Activating the IEEE hardware in VICE 3.1 does work though - sort of.

I've booted up the "Super-VIC" and then activated TDE with a SFD-1001. The drive seems to respond to commands, and I can read out the error channel, but for the moment I'm stuck getting a mounted *.d82 disk image to work ...


Edit: here's another attempt with the IEEE ROM expanded to 4K and all four ROMs attached as cartridges; with VIC-1112 hardware enabled and a SFD-1001 as drive #8 in the drive settings and then a proper hardware reset:

Image

Attached *.d82 files still don't work though. :(

Edit 2: attaching a known(?) good(?) *.d82 (the SFD-1001 Test/Demo Disk as found on zimmers) and trying to load the directory with LOAD"$",8 only results in a broken listing of 0 " (the quotes are shown in reverse) - a quick peek in memory reveals only the header line with lots of zeroed bytes for the disk name/ID/DOS ID, and a defunct BLOCKS FREE line are in memory. Of course the BASIC re-linker chokes upon all those 0's and truncates the directory.
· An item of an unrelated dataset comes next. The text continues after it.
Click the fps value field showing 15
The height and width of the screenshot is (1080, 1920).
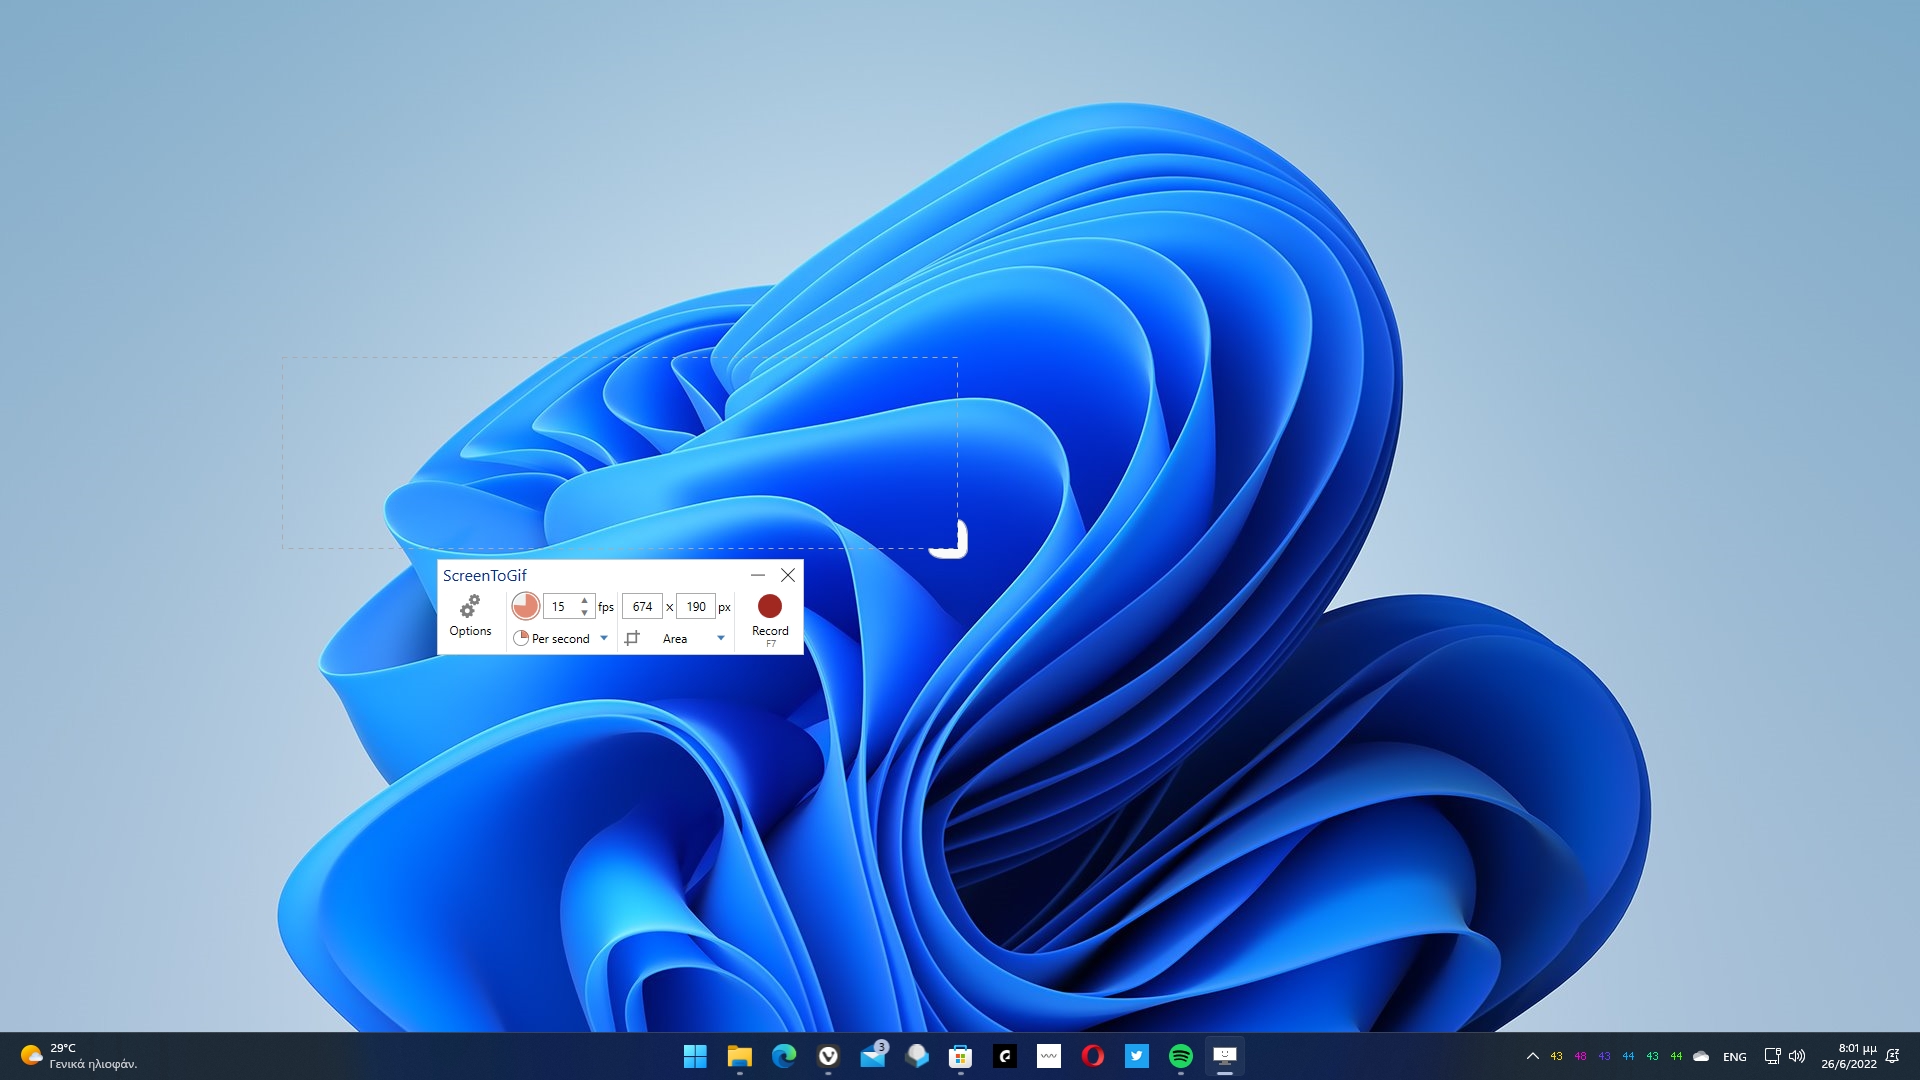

Edit 3: just attaching the VIC-1112 in VICE 3.1 with a SFD-1001 also doesn't work. :?

Edit 4: What *does* work is attaching a 8250 instead! YAAAY! :mrgreen:

Image

Here are the same ROMs re-packaged,VICMON with PA combined in BLK3 and Super Expander with IEEE combined in BLK5.

In VICE, proceed as follows:

- Settings > Virtual device traps => tick OFF,
- Settings > Drive setting > True drive emulation => tick ON,
- Settings > VIC-20 settings ... => Memory 16K (blocks 1/2),
- Settings > Cartridge/IO settings ... > VIC-1112 IEEE-488 module => tick ON,
- Settings > Drive settings > Drive settings, Drive type: 8250
- File > Attach cartridge image ... > Generic image ... => select 'blk3-vicmon-pa' > Open
- File > Attach cartridge image ... > Add to generic cartridge > Smart-attach image ... => select 'blk5-se-ieee-488' > Open

... and there you go.

The *.zip file (download) also contains an empty *.d82 disk image for you to try out.